Misfits are not made by the Internet. Much like Heavy Metal back when I was in school, it is the misfits that are attracted to the Internet (just like they were attracted to Heavy Metal back in the day). And just because a large number of very, very vocal people display some tendency to be one way or another, you cannot assume that the root cause of that is whatever their favorite pass-time is. The cause lies elsewhere. It is the fact that they display these traits that they are attracted to this place as a pass-time. The trolls seek the other trolls, and the place where they can get the biggest rise out of the most people. Slashdot is an example of that.
But to assume that closing people off from that is going to improve the mental prowess of our youth is a grave mistake. You cannot teach by removing negative stimuli.
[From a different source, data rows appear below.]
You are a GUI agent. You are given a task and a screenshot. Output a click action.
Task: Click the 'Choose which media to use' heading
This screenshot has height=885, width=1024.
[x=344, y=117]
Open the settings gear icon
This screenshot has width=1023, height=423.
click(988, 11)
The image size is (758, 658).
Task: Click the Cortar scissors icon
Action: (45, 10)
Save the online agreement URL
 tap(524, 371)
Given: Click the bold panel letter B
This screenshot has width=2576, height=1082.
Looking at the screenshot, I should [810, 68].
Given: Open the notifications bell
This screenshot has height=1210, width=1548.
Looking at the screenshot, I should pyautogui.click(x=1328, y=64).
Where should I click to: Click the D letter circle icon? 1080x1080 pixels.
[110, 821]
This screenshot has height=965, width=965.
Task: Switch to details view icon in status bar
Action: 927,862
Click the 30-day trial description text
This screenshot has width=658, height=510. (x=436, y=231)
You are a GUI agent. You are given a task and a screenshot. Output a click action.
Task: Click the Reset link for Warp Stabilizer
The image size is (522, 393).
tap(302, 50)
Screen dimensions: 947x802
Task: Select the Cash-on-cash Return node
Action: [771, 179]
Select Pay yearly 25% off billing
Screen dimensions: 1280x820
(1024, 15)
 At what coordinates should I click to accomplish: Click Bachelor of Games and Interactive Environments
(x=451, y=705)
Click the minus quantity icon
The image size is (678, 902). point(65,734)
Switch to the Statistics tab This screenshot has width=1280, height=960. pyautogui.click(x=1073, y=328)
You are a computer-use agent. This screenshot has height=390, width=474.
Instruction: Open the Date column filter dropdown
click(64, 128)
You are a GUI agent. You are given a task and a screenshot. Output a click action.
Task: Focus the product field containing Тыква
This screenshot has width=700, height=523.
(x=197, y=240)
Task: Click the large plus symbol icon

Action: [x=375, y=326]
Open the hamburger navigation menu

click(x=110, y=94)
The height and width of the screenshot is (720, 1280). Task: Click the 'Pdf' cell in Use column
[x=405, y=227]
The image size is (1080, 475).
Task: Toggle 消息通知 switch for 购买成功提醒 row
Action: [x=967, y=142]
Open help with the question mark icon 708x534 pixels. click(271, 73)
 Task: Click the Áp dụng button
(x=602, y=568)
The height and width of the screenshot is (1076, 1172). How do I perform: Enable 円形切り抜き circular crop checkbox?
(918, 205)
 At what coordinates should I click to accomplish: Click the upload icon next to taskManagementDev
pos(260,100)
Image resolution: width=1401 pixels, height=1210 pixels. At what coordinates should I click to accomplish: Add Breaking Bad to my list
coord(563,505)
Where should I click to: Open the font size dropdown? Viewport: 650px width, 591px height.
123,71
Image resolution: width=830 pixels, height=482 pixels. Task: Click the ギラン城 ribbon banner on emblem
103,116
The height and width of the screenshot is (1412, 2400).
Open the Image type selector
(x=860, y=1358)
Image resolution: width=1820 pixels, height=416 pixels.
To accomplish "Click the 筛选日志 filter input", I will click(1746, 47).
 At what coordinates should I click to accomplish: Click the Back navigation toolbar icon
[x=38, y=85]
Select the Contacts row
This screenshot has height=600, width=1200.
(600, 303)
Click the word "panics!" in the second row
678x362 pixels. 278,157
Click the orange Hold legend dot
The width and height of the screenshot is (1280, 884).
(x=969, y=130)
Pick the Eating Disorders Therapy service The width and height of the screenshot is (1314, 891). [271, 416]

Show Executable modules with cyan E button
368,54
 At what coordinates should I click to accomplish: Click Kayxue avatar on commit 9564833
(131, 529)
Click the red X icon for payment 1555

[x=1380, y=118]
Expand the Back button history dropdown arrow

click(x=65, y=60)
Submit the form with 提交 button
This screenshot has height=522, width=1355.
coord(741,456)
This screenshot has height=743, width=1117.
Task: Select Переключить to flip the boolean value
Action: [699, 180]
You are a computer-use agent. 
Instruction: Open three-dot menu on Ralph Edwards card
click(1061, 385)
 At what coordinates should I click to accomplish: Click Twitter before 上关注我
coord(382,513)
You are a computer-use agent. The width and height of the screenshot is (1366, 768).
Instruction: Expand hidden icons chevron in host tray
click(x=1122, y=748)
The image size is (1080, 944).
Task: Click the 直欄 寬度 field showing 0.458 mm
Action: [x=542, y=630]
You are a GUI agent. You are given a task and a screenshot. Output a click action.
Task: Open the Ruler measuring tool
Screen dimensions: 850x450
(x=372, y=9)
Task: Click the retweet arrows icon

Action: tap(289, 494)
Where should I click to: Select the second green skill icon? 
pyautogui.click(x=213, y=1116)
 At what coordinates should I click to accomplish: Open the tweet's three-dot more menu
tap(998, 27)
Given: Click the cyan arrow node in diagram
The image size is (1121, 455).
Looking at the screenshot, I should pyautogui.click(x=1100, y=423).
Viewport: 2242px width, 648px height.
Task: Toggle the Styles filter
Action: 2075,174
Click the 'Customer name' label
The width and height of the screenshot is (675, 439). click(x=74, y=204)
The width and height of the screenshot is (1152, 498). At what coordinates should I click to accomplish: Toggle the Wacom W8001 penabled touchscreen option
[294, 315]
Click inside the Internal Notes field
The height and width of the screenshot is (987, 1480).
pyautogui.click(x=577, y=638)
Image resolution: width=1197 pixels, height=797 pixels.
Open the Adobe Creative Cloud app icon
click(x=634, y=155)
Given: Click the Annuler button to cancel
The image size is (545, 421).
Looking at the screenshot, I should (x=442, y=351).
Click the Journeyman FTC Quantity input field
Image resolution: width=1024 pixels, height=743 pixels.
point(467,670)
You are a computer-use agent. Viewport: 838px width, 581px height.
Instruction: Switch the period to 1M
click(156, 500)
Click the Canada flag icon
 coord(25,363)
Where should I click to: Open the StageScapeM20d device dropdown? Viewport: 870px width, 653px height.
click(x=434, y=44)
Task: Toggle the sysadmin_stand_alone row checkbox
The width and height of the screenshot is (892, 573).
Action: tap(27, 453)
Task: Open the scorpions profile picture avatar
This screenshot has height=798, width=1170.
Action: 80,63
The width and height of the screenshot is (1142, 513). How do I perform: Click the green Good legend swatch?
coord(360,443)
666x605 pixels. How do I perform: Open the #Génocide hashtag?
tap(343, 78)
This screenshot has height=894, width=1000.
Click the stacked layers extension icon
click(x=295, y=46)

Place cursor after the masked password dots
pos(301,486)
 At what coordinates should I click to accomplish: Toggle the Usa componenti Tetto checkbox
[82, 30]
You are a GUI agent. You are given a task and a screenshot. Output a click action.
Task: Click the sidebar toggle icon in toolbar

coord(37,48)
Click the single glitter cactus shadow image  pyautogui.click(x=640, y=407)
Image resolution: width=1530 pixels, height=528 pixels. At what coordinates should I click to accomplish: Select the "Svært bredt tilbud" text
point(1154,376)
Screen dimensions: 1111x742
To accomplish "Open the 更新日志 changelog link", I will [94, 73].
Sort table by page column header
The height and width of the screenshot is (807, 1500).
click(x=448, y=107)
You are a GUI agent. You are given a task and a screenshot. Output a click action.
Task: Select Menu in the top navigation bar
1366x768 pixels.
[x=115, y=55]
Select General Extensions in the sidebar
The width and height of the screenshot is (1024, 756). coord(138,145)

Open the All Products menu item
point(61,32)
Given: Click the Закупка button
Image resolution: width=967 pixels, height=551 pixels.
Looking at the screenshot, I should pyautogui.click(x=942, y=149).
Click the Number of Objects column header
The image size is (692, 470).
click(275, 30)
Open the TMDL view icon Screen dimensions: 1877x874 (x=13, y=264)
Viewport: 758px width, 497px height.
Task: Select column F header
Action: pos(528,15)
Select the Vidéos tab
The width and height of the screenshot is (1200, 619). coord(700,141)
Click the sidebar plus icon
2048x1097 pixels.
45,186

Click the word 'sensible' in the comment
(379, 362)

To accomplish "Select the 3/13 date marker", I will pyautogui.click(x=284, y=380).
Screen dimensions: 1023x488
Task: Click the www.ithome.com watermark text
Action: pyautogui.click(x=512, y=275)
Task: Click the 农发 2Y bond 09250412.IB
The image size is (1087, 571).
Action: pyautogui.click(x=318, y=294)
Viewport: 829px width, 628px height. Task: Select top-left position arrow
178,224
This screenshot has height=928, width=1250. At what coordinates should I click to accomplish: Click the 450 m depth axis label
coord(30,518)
If the Internet is a negative stimuli at all (and that is very questionable) you must teach children to use the appropriate areas of the Internet and avoid the negatives.
I see a frightening trend in this day and age when it comes to child rearing. It is the "protect until raised" mentality that has already caused a number of problems for people of my generation (and younger). People that believe this are raising children that have no idea that there even are negative things out there. And they really think that this is a good thing to teach. They don't understand that you cannot just cut children off from any possible negative stimulous. You have to teach them how to deal with that stimulous and how to avoid getting sucked into "bad situations". If not, we end up with children that cannot cope with reality when they are adults. They get out in the real world on their own and they just aren't able to cope with the problems that they are faced with.
Sure, mothers and fathers wish that they could protect their children from everything they ever could have to face. But all you will do if you raise your child to believe that the world is a safe and happy place, with absolutely nothing to worry about, is create a situation where the child either never leaves home, or never develops the ability to cope with reality at all.
I'm sorry if this sounds harsh, but we must not succumb to this "let the government protect us" any more than we must raise our children to believe that mommy and daddy will always make sure that anything that comes near you will be filtered, sanitized and made safe. Asking the government to make rules that "protect the children" is doubly stupid in that it assumes that the parents themselves (the ones that subscribe to this idiotic "protect at all costs" mentality) are not capable of raising their own children the way they see fit. And not all people want to be told how they will raise their children.
I say it's high time that people stop being so lazy about parenting and just accept that it isn't going to be easy. You teach your children and show them what life is about. You had better not expect the government to do it for you. If you do, you will eventually end up with a generation of people that absolutely are incapable of thinking for themselves. While the big-business and government driven parts of society would absolutely love this, there is a point in time when people (at least, the ones with a few brain cells left) will get tired of being told what to do. And if you think that revolution is out of the question, then it is time for you to go study some of your history lessons.
Too many rules, too little tought. It seems to be the motto of the day anymore. I wish that there was some way to collectively slap the face of humanity and make them see how ridiculous it is. But, all I can do is bitch on slashdot. More's the pity.